Question

Let \( S = \{z \in \mathbb{C} : z^2 + \sqrt{6}\,iz - 3 = 0 \}. \) Then \( \displaystyle \sum_{z \in S} z^8 \) is equal to:

• A. \(162\)
• B. \(184\)
• C. \(262\)
• D. \(324\)

Answer 1

The Correct Option is A

Concept: If \(z_1, z_2\) are roots of the quadratic equation \[ z^2 + az + b = 0 \] then: \[ z_1 + z_2 = -a, \qquad z_1 z_2 = b \] Higher powers of roots can be simplified using the original equation to reduce powers step-by-step.

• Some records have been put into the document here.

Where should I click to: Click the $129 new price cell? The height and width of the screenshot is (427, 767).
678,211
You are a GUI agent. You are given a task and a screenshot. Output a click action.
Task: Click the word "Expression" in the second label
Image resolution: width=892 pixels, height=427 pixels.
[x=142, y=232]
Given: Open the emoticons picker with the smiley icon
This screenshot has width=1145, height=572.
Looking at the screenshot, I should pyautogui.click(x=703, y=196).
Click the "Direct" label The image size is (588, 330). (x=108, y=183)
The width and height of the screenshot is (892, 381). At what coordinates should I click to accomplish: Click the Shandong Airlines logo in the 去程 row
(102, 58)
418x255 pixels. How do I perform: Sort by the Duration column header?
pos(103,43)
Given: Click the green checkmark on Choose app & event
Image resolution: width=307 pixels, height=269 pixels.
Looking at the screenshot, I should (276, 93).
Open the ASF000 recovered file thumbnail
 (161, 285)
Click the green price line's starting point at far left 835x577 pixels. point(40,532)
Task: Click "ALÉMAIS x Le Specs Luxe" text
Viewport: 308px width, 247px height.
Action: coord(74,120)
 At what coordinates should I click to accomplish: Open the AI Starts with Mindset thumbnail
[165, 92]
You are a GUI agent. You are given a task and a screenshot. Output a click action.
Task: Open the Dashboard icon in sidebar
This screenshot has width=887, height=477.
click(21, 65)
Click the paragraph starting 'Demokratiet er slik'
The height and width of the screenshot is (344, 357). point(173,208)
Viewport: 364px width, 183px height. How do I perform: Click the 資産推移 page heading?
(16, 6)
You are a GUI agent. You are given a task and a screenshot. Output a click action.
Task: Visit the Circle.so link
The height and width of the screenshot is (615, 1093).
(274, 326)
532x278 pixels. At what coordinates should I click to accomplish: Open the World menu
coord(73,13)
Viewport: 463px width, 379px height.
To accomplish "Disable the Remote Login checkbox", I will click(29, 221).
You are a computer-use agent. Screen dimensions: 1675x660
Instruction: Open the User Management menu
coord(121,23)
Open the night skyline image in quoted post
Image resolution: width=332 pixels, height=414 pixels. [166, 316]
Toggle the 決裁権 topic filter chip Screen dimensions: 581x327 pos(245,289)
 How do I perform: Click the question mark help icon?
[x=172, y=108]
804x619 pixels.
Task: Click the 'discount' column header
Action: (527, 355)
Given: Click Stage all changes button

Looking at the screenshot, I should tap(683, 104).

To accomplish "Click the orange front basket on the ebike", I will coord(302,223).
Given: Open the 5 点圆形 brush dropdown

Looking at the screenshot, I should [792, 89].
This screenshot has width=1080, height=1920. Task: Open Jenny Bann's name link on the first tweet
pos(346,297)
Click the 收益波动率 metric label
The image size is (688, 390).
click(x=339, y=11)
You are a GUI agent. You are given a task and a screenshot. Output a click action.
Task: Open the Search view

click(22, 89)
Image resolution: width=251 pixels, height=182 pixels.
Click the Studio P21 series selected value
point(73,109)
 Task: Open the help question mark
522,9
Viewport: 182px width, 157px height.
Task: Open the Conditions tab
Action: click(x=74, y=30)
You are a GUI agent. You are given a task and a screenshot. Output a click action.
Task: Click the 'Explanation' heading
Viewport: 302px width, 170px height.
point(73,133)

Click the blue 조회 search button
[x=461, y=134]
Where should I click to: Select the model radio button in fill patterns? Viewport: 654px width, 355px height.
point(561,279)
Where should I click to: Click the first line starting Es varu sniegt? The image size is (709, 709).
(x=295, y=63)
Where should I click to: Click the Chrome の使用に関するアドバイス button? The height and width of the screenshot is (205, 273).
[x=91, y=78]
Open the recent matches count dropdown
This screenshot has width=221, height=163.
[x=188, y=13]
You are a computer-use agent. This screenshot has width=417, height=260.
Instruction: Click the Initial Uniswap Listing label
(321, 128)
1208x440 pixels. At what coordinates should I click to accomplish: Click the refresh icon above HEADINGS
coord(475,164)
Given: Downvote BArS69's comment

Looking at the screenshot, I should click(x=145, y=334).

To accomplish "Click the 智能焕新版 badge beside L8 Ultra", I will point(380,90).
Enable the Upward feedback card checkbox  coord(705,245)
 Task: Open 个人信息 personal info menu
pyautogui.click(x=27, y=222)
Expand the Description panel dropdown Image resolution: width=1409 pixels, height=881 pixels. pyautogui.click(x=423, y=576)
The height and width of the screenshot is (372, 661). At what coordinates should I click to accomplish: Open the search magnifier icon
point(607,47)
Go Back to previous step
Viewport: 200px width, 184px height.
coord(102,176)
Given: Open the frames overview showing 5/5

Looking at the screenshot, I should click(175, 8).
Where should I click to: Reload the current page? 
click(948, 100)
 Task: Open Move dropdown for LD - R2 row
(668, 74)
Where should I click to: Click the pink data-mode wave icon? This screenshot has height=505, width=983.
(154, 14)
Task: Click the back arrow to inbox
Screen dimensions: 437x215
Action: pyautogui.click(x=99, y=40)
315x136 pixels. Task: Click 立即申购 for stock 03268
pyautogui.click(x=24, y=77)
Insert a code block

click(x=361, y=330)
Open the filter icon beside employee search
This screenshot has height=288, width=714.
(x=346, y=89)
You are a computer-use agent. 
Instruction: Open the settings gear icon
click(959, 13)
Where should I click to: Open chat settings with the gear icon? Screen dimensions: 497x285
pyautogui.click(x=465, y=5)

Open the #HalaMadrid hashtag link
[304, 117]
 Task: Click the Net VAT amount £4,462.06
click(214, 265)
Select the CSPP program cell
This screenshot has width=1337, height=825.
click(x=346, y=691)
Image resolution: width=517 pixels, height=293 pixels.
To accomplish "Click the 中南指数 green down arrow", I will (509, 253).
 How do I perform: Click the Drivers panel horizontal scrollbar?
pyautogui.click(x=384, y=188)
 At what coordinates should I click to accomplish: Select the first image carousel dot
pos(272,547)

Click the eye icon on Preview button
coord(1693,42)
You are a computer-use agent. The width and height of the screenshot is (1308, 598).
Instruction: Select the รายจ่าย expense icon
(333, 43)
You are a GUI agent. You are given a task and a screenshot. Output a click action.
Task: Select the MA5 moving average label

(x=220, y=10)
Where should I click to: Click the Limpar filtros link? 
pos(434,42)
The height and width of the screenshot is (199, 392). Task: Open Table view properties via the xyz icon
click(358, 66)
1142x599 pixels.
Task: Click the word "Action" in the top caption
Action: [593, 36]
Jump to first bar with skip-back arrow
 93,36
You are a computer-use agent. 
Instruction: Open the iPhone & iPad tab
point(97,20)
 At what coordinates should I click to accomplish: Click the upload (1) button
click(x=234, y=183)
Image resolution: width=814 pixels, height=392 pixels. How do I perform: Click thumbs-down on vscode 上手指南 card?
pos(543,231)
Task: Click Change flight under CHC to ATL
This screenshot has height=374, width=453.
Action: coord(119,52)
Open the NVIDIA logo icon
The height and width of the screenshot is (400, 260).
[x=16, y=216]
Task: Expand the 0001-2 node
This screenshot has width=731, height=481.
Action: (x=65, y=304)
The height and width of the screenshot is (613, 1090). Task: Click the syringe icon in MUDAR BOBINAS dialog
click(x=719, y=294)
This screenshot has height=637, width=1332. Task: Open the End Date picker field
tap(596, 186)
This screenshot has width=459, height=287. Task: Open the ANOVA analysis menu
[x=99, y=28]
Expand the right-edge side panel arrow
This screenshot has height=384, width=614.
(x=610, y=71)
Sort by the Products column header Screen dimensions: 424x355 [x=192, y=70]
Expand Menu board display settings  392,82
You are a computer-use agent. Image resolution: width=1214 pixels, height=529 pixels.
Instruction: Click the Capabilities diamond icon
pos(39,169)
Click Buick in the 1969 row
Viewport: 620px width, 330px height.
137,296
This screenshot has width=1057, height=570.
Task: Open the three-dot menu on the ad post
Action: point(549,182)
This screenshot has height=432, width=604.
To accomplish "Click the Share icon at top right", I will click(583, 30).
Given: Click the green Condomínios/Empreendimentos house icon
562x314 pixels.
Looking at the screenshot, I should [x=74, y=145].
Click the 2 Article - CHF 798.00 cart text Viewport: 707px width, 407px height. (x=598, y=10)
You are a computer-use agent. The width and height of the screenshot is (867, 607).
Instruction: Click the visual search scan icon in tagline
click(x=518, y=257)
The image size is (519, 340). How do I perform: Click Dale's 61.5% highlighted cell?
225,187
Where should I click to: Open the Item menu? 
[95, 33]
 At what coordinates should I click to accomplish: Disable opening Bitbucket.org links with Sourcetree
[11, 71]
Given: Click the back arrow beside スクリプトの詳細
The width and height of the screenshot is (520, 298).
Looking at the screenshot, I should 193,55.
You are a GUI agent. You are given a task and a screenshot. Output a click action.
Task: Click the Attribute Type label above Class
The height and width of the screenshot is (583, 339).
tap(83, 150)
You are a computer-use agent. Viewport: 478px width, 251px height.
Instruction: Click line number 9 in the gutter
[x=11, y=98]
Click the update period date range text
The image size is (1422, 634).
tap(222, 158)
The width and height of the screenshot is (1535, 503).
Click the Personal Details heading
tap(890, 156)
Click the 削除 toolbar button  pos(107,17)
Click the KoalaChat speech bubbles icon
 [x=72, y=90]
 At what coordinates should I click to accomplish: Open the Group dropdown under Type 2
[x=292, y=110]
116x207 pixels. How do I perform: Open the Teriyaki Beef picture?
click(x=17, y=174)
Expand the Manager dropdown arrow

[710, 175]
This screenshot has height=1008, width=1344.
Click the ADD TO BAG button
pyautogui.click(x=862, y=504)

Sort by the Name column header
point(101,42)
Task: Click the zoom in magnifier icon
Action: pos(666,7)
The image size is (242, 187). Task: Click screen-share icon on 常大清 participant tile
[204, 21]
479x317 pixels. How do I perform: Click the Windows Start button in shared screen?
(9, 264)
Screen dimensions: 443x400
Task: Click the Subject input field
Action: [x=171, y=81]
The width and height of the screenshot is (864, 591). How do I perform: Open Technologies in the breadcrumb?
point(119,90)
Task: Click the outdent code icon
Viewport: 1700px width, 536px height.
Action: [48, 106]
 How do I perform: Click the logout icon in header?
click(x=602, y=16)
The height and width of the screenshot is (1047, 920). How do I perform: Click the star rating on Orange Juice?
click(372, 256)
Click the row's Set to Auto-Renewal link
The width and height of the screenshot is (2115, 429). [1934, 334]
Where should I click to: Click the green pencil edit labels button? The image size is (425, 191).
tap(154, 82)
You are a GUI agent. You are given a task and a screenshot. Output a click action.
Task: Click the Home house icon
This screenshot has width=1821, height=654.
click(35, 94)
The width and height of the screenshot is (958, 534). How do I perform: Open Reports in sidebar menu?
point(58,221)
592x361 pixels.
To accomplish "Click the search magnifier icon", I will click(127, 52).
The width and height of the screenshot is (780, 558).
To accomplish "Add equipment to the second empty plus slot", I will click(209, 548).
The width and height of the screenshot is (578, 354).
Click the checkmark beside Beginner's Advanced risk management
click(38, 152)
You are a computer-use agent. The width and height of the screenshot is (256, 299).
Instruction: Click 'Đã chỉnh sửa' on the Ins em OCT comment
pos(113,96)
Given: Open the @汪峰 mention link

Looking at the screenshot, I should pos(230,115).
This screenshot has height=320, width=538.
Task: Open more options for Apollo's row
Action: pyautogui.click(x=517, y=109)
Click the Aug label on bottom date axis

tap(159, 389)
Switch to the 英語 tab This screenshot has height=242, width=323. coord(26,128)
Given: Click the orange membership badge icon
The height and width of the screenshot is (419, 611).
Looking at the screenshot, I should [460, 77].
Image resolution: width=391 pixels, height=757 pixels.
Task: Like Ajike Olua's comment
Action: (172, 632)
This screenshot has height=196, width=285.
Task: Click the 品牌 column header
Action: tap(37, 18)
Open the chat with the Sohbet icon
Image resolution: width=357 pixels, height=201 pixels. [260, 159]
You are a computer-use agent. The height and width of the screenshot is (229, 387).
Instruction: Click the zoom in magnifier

Step 1: {Find the roots of the equation.} Given equation: \[ z^2 + \sqrt{6}\,iz - 3 = 0 \] Using quadratic formula: \[ z = \frac{-\sqrt{6}i \pm \sqrt{(\sqrt{6}i)^2 - 4(1)(-3)}}{2} \] \[ (\sqrt{6}i)^2 = -6 \] \[ \sqrt{-6 + 12} = \sqrt{6} \] Thus, \[ z = \frac{-\sqrt{6}i \pm \sqrt{6}}{2} \] \[ z = \frac{\sqrt{6}}{2}(\pm1 - i) \] Step 2: {Write the roots in polar form.} \[ z_1 = \frac{\sqrt{6}}{2}(1-i), \qquad z_2 = \frac{\sqrt{6}}{2}(-1-i) \] Magnitude: \[ |z_1| = |z_2| = \sqrt{3} \] Arguments: \[ 1-i = \sqrt{2}\,\text{cis}\left(-\frac{\pi}{4}\right), \qquad -1-i = \sqrt{2}\,\text{cis}\left(-\frac{3\pi}{4}\right) \] Thus \[ z_1 = \sqrt{3}\,\text{cis}\left(-\frac{\pi}{4}\right), \qquad z_2 = \sqrt{3}\,\text{cis}\left(-\frac{3\pi}{4}\right) \] Step 3: {Compute \(z^8\) using De Moivre’s theorem.} \[ z_1^8 = (\sqrt{3})^8 \, \text{cis}\left(-2\pi\right) = 81 \] \[ z_2^8 = (\sqrt{3})^8 \, \text{cis}\left(-6\pi\right) = 81 \] Step 4: {Find the required sum.} \[ \sum_{z \in S} z^8 = z_1^8 + z_2^8 \] \[ = 81 + 81 \] \[ = 162 \]